A traditional prior for a multiple regression model \(\mathbf{Y} = \mathbf{X}\boldsymbol{\beta} + \mathbf{e}\) where \(\mathbf{e}\sim N(0,\sigma^2 \mathbf{I})\) is to let \(\boldsymbol\beta \sim N(\boldsymbol{\beta}_0,\boldsymbol{\Sigma}_0)\). If we, in an attempt to be non-informative, let the prior variances on \(\boldsymbol{\beta}\) go to infinity and we use a improper scale prior \(\pi(\sigma^2)=1/\sigma^2\) on \(\sigma^2\), credible intervals based on the resulting posterior coincide with frequentist confidence and prediction intervals. The limiting form of this prior has several undesirable properties, however, in that it leads to overfitting and no shrinkage of the regression coefficients.

An alternative approach to be investigated in this project is to specify the prior of the multiple regression model in terms of the model reparameterized as a multivariate normal distribution, that is, not only the response but also the covariates, that is, \(\mathbf{z}=(z_1,z_2,\dots,z_{p+1})=(y,x_1,x_2,\dots,x_p) \sim N(\boldsymbol{\mu}, \operatorname{diag}(\boldsymbol{\sigma})\mathbf{R}\operatorname{diag}(\boldsymbol{\sigma}) )\) where \(\mathbf{R}\) is a matrix containing the \(p(p+1)/2\) correlations, and \(\boldsymbol{\sigma}=(\sigma_1,\sigma_2,\dots,\sigma_{p+1})\) are the marginal standard deviations. A possible prior is then to assign independent, improper scale priors (Berger, 1985, p. 86 on each marginal standard deviation \(\sigma_i\), perhaps a jointly uniform informative prior on the elements of \(\mathbf{R}\) within the space of positive definite correlation matrices, and a uniform improper prior over \(\mathbb{R}^{p+1}\) on the location vector \(\boldsymbol{\mu}\).

Preliminary MCMC results for \(p=1\) (one covariate) indicate that the posterior become proper with only \(n=2\) observations unlike the above traditional prior which degenerate to a perfectly fitting model. More generally, like Lasso- and Ridge-based techniques, this prior shrinks the regression coefficients (in the reparameterized model, these are derived parameters). Unlike Lasso- and Ridge-based methods, however, this prior incorporates prior negative correlations between the regression coefficients which seems reasonable – if one regression coefficient is large, other coefficients are a priori more likely to be small.

Interestingly, for \(p=0\) (no covariates) and \(n=2\) observations, the predictive density of a new observation \(y_3\) fulfills some consistency criteria in that \[ P(y_3 \le y_{(1)}|y_1,y_2) = P(y_{(1)} \lt y_3 \le y_{(2)}|y_1,y_2) = P(y_{(2)}\lt y_3|y_1,y_2)=1/3 \] where \(y_{(i)}\), \(i=1,\dots, n\), are order statistics of the observed values. Does the predictive density more generally have similar consistency properties?

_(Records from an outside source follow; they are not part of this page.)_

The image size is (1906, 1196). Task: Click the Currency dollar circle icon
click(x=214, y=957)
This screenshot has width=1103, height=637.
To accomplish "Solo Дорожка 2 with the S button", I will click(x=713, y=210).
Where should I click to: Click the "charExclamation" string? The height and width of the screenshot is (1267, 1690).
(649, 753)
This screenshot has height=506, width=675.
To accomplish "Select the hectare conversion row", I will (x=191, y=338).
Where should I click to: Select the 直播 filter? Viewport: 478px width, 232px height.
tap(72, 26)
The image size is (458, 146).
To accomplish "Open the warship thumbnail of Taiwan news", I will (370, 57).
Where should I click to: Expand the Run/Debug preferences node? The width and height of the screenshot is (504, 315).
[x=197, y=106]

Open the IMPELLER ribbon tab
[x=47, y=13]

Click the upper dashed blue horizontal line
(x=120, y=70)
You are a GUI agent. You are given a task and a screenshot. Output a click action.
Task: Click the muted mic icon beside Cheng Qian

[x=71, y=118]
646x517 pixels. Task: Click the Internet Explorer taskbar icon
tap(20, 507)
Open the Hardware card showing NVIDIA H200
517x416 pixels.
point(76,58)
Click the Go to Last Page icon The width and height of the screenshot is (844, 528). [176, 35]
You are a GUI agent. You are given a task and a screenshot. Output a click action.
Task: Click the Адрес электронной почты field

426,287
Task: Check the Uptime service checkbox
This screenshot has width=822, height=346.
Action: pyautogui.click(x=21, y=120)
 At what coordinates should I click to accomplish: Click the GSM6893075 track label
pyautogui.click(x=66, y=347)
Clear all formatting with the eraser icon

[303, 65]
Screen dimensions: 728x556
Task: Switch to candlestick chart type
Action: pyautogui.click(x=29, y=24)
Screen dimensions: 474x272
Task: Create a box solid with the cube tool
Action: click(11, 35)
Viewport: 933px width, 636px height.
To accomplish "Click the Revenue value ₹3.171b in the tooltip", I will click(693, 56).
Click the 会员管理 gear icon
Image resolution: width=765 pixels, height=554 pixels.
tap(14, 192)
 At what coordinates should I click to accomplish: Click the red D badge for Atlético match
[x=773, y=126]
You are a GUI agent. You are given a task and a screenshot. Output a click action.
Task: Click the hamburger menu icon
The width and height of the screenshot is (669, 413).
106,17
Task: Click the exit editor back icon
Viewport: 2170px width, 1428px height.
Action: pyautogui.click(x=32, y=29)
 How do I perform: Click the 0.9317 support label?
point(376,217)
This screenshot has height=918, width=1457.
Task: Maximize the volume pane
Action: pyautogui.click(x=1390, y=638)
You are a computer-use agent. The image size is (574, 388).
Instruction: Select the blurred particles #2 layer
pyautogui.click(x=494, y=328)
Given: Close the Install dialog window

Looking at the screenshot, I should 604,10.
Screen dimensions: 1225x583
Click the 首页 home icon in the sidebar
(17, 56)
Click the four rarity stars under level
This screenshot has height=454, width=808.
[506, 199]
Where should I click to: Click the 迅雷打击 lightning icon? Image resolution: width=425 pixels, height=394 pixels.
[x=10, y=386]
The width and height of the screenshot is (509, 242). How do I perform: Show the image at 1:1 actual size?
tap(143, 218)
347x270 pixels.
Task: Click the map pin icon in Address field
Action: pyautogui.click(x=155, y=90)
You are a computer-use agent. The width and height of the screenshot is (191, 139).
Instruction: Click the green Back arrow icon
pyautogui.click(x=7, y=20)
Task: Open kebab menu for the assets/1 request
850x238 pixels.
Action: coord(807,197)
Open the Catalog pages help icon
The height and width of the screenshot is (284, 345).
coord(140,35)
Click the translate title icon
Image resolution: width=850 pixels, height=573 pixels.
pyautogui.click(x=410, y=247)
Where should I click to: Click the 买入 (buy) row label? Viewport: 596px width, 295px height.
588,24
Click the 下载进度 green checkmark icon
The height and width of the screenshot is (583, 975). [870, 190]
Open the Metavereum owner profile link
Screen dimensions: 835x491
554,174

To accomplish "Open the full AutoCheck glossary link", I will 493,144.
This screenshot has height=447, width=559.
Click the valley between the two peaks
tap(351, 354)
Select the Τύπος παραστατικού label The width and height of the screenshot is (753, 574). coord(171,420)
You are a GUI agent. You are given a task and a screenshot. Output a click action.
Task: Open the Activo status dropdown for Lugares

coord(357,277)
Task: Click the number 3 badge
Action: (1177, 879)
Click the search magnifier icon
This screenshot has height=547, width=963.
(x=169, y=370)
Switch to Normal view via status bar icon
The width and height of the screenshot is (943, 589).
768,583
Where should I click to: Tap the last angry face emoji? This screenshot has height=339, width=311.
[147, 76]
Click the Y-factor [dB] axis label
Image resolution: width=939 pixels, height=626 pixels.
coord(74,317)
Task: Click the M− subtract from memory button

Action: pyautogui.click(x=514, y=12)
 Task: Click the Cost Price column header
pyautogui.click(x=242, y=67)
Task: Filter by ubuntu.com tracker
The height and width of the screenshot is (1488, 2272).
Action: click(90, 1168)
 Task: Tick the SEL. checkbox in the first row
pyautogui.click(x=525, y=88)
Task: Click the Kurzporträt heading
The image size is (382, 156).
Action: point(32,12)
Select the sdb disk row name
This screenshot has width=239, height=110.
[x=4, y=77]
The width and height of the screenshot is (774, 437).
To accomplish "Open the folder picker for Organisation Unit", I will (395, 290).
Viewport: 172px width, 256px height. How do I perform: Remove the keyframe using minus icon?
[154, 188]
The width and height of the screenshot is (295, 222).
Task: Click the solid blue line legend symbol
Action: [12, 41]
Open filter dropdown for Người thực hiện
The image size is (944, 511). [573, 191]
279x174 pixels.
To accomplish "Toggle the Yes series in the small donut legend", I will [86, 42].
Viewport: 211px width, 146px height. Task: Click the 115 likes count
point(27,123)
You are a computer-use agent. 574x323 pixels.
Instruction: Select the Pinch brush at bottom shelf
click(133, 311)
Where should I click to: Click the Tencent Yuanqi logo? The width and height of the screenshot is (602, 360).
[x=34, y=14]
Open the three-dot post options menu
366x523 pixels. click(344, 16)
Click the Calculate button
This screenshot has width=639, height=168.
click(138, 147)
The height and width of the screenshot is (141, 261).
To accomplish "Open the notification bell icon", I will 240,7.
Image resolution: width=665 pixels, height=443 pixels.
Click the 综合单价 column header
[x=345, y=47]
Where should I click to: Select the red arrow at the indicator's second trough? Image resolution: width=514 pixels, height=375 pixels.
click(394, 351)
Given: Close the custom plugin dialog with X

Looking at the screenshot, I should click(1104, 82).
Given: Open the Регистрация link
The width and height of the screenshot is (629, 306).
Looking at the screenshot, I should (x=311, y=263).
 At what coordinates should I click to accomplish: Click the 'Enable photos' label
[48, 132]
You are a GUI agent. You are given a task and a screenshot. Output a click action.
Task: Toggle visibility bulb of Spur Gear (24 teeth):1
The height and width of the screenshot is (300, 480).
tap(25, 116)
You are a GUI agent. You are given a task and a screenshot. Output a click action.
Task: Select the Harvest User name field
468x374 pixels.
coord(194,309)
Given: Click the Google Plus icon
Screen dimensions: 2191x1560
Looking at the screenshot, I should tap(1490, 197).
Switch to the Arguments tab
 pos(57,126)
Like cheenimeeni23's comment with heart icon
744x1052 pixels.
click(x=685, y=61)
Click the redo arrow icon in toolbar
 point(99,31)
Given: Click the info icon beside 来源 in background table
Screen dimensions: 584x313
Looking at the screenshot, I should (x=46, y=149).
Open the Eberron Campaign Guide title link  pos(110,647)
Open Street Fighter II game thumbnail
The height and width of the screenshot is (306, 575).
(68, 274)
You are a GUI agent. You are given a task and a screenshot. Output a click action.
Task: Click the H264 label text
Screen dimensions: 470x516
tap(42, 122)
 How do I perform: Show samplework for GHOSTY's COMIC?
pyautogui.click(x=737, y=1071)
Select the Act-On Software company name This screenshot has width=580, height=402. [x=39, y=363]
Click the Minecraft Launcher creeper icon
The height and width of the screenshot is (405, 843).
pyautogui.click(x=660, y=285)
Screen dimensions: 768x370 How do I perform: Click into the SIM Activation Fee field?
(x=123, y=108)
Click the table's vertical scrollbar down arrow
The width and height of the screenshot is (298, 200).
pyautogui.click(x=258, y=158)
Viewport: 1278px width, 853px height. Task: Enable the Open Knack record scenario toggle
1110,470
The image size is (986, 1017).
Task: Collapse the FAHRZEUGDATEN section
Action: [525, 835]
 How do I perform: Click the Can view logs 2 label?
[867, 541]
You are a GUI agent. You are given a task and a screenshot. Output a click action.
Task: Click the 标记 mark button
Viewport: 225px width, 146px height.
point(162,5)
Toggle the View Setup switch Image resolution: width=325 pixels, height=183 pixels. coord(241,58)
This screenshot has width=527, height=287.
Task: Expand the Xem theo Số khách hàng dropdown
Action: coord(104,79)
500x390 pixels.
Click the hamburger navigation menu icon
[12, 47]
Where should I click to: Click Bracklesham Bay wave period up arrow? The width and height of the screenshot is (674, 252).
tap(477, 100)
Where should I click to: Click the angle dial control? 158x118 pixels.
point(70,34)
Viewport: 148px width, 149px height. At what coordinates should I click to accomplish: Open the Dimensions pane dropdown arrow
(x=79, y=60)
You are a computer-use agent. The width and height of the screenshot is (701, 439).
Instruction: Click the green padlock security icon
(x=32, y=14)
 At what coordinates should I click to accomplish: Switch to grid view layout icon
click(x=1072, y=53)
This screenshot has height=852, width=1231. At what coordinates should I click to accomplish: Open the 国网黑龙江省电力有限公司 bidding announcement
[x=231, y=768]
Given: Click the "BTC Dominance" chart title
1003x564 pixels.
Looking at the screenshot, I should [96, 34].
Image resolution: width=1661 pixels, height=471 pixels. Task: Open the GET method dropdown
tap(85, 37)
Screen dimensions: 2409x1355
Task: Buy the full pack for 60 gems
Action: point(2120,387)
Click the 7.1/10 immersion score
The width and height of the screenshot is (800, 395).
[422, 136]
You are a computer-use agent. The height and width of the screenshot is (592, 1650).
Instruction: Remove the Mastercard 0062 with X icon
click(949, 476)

Unintuitively, classical methods of variable selection in multiple regression tells us to exclude covariates with small effects, thus throwing away information. One aim of the above prior is to avoid covariate selection in this sense. Unlike AIC based model selection and Lasso, covariates are never excluded completely from the model even for \(p>n\).

Template model builder

Template model builder (TMB) is a R-package for fitting complex non-linear latent variable models (for example state-space and mixed models) by either maximising the Laplace approximation of the marginal likelihood (the probability of the observed data with latent random effects integrated out) or by using this approximation of the likelihood in further MCMC based methods (as in R-package tmbstan). Template model builder computes the Laplace approximation very efficiently using automatic differentiation and automatic sparsity detection based on a C++ function computing the joint likelihood of the data and random effects provided by the user. In the more recent package RTMB, this function is instead provided by the user as an R-function. For many models the Laplace approximation work wells, even for non-Guassian likelihoods since most likelihoods become approximately Gaussian unless the sample size is small. A possible project would be to use TMB to fit some form of latent variable model and then study how well the Laplace approximation works. One way to to this would be to compare posterior distribution computed via tmbstan with random effects integrated out with and without the Laplace approximation.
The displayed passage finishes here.